*** Information provided Section Begins ***
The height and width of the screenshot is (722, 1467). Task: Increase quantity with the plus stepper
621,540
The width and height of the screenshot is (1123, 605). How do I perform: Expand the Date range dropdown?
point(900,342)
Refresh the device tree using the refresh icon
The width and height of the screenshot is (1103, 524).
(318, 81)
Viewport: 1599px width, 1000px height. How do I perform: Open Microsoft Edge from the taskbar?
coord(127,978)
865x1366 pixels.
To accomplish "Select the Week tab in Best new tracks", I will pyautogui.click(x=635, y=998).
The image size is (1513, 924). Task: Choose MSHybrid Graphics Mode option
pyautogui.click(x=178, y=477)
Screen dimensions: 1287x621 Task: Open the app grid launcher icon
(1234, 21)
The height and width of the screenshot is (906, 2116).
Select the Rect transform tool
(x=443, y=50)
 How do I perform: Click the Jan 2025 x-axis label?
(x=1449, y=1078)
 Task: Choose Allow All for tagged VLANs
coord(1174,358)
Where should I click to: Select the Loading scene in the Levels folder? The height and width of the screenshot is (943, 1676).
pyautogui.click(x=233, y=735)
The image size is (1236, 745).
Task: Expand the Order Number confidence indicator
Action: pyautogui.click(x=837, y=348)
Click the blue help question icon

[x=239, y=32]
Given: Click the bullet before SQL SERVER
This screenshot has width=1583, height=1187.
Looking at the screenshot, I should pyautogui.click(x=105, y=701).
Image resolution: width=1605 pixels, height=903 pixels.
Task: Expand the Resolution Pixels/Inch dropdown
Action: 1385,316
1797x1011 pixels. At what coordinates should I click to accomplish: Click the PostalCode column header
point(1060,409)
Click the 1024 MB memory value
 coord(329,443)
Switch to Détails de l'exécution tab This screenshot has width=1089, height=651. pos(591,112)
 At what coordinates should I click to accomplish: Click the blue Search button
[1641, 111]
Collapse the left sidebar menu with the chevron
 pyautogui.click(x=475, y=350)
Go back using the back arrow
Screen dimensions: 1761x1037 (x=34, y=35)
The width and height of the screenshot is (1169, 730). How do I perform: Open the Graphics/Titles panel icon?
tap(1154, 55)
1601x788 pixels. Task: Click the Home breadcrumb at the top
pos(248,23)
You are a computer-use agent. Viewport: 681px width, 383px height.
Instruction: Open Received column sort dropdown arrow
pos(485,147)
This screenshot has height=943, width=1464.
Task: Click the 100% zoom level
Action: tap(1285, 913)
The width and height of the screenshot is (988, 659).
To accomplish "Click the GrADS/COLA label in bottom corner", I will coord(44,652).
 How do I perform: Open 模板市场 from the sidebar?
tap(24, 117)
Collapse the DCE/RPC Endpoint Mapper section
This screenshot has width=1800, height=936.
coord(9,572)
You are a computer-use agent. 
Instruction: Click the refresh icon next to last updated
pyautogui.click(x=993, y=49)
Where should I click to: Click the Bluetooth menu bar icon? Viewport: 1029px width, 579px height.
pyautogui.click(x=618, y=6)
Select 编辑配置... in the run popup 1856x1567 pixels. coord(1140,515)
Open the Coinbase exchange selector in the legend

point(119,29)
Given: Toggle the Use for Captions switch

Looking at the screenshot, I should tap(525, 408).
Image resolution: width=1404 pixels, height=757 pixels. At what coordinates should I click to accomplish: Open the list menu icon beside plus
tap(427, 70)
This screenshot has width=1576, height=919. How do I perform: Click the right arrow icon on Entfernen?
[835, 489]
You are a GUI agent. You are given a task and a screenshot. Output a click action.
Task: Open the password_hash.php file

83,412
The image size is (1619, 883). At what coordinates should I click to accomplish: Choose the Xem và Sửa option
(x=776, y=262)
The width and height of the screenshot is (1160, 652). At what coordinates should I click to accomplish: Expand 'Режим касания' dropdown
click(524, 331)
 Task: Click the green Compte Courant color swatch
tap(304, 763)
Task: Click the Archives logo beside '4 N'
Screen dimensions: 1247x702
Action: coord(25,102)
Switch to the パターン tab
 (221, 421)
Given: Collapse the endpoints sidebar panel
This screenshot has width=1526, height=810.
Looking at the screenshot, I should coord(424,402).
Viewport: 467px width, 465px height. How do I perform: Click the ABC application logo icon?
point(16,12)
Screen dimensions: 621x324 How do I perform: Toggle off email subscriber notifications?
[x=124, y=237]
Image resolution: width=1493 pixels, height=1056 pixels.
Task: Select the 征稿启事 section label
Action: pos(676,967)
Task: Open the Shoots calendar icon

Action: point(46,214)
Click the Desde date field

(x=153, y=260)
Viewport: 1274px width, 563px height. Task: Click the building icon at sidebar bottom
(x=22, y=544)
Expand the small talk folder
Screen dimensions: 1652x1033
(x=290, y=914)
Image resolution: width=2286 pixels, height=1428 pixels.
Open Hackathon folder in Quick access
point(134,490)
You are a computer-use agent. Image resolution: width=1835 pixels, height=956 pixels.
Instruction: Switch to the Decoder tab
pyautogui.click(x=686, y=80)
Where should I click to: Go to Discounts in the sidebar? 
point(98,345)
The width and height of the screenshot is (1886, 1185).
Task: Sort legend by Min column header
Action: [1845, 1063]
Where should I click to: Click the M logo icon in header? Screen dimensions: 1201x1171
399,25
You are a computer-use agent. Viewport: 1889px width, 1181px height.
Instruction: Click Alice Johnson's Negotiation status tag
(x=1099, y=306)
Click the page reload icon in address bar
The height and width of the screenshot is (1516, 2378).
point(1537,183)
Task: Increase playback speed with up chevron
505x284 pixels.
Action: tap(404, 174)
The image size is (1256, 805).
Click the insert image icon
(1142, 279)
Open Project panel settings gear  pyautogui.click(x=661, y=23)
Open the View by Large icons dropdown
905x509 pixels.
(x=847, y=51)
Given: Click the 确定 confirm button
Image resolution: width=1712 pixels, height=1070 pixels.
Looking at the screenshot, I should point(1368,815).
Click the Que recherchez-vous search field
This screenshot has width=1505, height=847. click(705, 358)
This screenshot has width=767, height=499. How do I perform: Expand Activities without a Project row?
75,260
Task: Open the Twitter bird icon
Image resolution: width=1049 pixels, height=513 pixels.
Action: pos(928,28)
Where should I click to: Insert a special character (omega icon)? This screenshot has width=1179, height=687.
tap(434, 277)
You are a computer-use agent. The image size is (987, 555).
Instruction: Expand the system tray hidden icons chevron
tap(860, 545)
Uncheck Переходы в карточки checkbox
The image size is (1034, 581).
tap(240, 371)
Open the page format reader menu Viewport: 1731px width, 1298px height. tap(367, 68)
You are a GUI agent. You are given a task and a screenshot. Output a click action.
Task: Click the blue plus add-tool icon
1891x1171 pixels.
*** Information provided Section Ends ***
**To do**
Every entry is to be repeated exactly as it stands.

**Response box**
The height and width of the screenshot is (722, 1467). Task: Increase quantity with the plus stepper
621,540
The width and height of the screenshot is (1123, 605). How do I perform: Expand the Date range dropdown?
point(900,342)
Refresh the device tree using the refresh icon
The width and height of the screenshot is (1103, 524).
(318, 81)
Viewport: 1599px width, 1000px height. How do I perform: Open Microsoft Edge from the taskbar?
coord(127,978)
865x1366 pixels.
To accomplish "Select the Week tab in Best new tracks", I will pyautogui.click(x=635, y=998).
The image size is (1513, 924). Task: Choose MSHybrid Graphics Mode option
pyautogui.click(x=178, y=477)
Screen dimensions: 1287x621 Task: Open the app grid launcher icon
(1234, 21)
The height and width of the screenshot is (906, 2116).
Select the Rect transform tool
(x=443, y=50)
 How do I perform: Click the Jan 2025 x-axis label?
(x=1449, y=1078)
 Task: Choose Allow All for tagged VLANs
coord(1174,358)
Where should I click to: Select the Loading scene in the Levels folder? The height and width of the screenshot is (943, 1676).
pyautogui.click(x=233, y=735)
The image size is (1236, 745).
Task: Expand the Order Number confidence indicator
Action: pyautogui.click(x=837, y=348)
Click the blue help question icon

[x=239, y=32]
Given: Click the bullet before SQL SERVER
This screenshot has width=1583, height=1187.
Looking at the screenshot, I should pyautogui.click(x=105, y=701).
Image resolution: width=1605 pixels, height=903 pixels.
Task: Expand the Resolution Pixels/Inch dropdown
Action: 1385,316
1797x1011 pixels. At what coordinates should I click to accomplish: Click the PostalCode column header
point(1060,409)
Click the 1024 MB memory value
 coord(329,443)
Switch to Détails de l'exécution tab This screenshot has width=1089, height=651. pos(591,112)
 At what coordinates should I click to accomplish: Click the blue Search button
[1641, 111]
Collapse the left sidebar menu with the chevron
 pyautogui.click(x=475, y=350)
Go back using the back arrow
Screen dimensions: 1761x1037 (x=34, y=35)
The width and height of the screenshot is (1169, 730). How do I perform: Open the Graphics/Titles panel icon?
tap(1154, 55)
1601x788 pixels. Task: Click the Home breadcrumb at the top
pos(248,23)
You are a computer-use agent. Viewport: 681px width, 383px height.
Instruction: Open Received column sort dropdown arrow
pos(485,147)
This screenshot has height=943, width=1464.
Task: Click the 100% zoom level
Action: tap(1285, 913)
The width and height of the screenshot is (988, 659).
To accomplish "Click the GrADS/COLA label in bottom corner", I will coord(44,652).
 How do I perform: Open 模板市场 from the sidebar?
tap(24, 117)
Collapse the DCE/RPC Endpoint Mapper section
This screenshot has width=1800, height=936.
coord(9,572)
You are a computer-use agent. 
Instruction: Click the refresh icon next to last updated
pyautogui.click(x=993, y=49)
Where should I click to: Click the Bluetooth menu bar icon? Viewport: 1029px width, 579px height.
pyautogui.click(x=618, y=6)
Select 编辑配置... in the run popup 1856x1567 pixels. coord(1140,515)
Open the Coinbase exchange selector in the legend

point(119,29)
Given: Toggle the Use for Captions switch

Looking at the screenshot, I should tap(525, 408).
Image resolution: width=1404 pixels, height=757 pixels. At what coordinates should I click to accomplish: Open the list menu icon beside plus
tap(427, 70)
This screenshot has width=1576, height=919. How do I perform: Click the right arrow icon on Entfernen?
[835, 489]
You are a GUI agent. You are given a task and a screenshot. Output a click action.
Task: Open the password_hash.php file

83,412
The image size is (1619, 883). At what coordinates should I click to accomplish: Choose the Xem và Sửa option
(x=776, y=262)
The width and height of the screenshot is (1160, 652). At what coordinates should I click to accomplish: Expand 'Режим касания' dropdown
click(524, 331)
 Task: Click the green Compte Courant color swatch
tap(304, 763)
Task: Click the Archives logo beside '4 N'
Screen dimensions: 1247x702
Action: coord(25,102)
Switch to the パターン tab
 (221, 421)
Given: Collapse the endpoints sidebar panel
This screenshot has width=1526, height=810.
Looking at the screenshot, I should coord(424,402).
Viewport: 467px width, 465px height. How do I perform: Click the ABC application logo icon?
point(16,12)
Screen dimensions: 621x324 How do I perform: Toggle off email subscriber notifications?
[x=124, y=237]
Image resolution: width=1493 pixels, height=1056 pixels.
Task: Select the 征稿启事 section label
Action: pos(676,967)
Task: Open the Shoots calendar icon

Action: point(46,214)
Click the Desde date field

(x=153, y=260)
Viewport: 1274px width, 563px height. Task: Click the building icon at sidebar bottom
(x=22, y=544)
Expand the small talk folder
Screen dimensions: 1652x1033
(x=290, y=914)
Image resolution: width=2286 pixels, height=1428 pixels.
Open Hackathon folder in Quick access
point(134,490)
You are a computer-use agent. Image resolution: width=1835 pixels, height=956 pixels.
Instruction: Switch to the Decoder tab
pyautogui.click(x=686, y=80)
Where should I click to: Go to Discounts in the sidebar? 
point(98,345)
The width and height of the screenshot is (1886, 1185).
Task: Sort legend by Min column header
Action: [1845, 1063]
Where should I click to: Click the M logo icon in header? Screen dimensions: 1201x1171
399,25
You are a computer-use agent. Viewport: 1889px width, 1181px height.
Instruction: Click Alice Johnson's Negotiation status tag
(x=1099, y=306)
Click the page reload icon in address bar
The height and width of the screenshot is (1516, 2378).
point(1537,183)
Task: Increase playback speed with up chevron
505x284 pixels.
Action: tap(404, 174)
The image size is (1256, 805).
Click the insert image icon
(1142, 279)
Open Project panel settings gear  pyautogui.click(x=661, y=23)
Open the View by Large icons dropdown
905x509 pixels.
(x=847, y=51)
Given: Click the 确定 confirm button
Image resolution: width=1712 pixels, height=1070 pixels.
Looking at the screenshot, I should point(1368,815).
Click the Que recherchez-vous search field
This screenshot has width=1505, height=847. click(705, 358)
This screenshot has width=767, height=499. How do I perform: Expand Activities without a Project row?
75,260
Task: Open the Twitter bird icon
Image resolution: width=1049 pixels, height=513 pixels.
Action: pos(928,28)
Where should I click to: Insert a special character (omega icon)? This screenshot has width=1179, height=687.
tap(434, 277)
You are a computer-use agent. The image size is (987, 555).
Instruction: Expand the system tray hidden icons chevron
tap(860, 545)
Uncheck Переходы в карточки checkbox
The image size is (1034, 581).
tap(240, 371)
Open the page format reader menu Viewport: 1731px width, 1298px height. tap(367, 68)
You are a GUI agent. You are given a task and a screenshot. Output a click action.
Task: Click the blue plus add-tool icon
1891x1171 pixels.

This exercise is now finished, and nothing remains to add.